All lines from the one containing "The image size is (1137, 536)." through the final line of the material below must appear exactly as they are, with nothing else.

━━━━━ Given data

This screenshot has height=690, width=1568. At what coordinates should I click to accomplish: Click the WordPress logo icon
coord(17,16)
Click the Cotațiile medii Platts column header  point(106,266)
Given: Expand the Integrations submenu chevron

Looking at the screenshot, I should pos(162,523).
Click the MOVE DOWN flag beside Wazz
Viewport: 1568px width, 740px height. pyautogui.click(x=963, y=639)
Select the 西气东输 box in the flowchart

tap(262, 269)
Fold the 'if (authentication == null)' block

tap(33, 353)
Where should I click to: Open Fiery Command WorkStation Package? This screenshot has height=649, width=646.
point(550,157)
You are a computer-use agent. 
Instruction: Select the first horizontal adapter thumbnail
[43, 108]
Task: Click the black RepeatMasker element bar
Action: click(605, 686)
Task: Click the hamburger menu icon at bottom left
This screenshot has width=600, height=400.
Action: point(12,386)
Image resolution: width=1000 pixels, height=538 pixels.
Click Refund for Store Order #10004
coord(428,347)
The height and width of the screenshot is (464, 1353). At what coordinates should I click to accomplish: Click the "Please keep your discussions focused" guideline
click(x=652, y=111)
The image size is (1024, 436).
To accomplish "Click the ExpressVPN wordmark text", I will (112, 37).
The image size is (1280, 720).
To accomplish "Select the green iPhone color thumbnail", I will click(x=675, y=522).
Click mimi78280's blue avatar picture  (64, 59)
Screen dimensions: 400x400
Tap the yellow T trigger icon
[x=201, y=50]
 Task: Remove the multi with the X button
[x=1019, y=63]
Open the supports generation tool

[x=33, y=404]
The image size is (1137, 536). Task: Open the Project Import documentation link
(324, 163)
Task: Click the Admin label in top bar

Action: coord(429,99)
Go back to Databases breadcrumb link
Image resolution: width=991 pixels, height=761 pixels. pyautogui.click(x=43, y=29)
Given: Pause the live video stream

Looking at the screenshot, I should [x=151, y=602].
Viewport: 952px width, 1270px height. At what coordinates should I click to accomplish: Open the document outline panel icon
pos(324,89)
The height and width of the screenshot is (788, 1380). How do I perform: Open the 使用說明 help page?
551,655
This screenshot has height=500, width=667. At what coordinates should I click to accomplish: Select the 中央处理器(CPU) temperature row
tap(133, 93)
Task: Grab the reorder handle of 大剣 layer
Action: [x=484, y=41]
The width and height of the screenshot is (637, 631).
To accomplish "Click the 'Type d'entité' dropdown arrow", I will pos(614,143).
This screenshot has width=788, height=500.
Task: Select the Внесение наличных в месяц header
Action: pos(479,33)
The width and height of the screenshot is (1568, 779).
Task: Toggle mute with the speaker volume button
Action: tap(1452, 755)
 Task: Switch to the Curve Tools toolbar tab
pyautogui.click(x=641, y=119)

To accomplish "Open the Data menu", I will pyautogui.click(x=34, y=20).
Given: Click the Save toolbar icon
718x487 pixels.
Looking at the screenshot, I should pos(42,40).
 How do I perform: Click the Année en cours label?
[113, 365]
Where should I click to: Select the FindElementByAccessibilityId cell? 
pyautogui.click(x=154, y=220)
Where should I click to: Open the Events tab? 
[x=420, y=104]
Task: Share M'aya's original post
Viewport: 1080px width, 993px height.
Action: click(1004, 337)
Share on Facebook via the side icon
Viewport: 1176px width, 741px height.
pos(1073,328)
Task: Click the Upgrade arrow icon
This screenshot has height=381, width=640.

━━━━━━━━━━

* **Solution below**
The image size is (1137, 536). Task: Open the Project Import documentation link
(324, 163)
Task: Click the Admin label in top bar

Action: coord(429,99)
Go back to Databases breadcrumb link
Image resolution: width=991 pixels, height=761 pixels. pyautogui.click(x=43, y=29)
Given: Pause the live video stream

Looking at the screenshot, I should [x=151, y=602].
Viewport: 952px width, 1270px height. At what coordinates should I click to accomplish: Open the document outline panel icon
pos(324,89)
The height and width of the screenshot is (788, 1380). How do I perform: Open the 使用說明 help page?
551,655
This screenshot has height=500, width=667. At what coordinates should I click to accomplish: Select the 中央处理器(CPU) temperature row
tap(133, 93)
Task: Grab the reorder handle of 大剣 layer
Action: [x=484, y=41]
The width and height of the screenshot is (637, 631).
To accomplish "Click the 'Type d'entité' dropdown arrow", I will pos(614,143).
This screenshot has width=788, height=500.
Task: Select the Внесение наличных в месяц header
Action: pos(479,33)
The width and height of the screenshot is (1568, 779).
Task: Toggle mute with the speaker volume button
Action: tap(1452, 755)
 Task: Switch to the Curve Tools toolbar tab
pyautogui.click(x=641, y=119)

To accomplish "Open the Data menu", I will pyautogui.click(x=34, y=20).
Given: Click the Save toolbar icon
718x487 pixels.
Looking at the screenshot, I should pos(42,40).
 How do I perform: Click the Année en cours label?
[113, 365]
Where should I click to: Select the FindElementByAccessibilityId cell? 
pyautogui.click(x=154, y=220)
Where should I click to: Open the Events tab? 
[x=420, y=104]
Task: Share M'aya's original post
Viewport: 1080px width, 993px height.
Action: click(1004, 337)
Share on Facebook via the side icon
Viewport: 1176px width, 741px height.
pos(1073,328)
Task: Click the Upgrade arrow icon
This screenshot has height=381, width=640.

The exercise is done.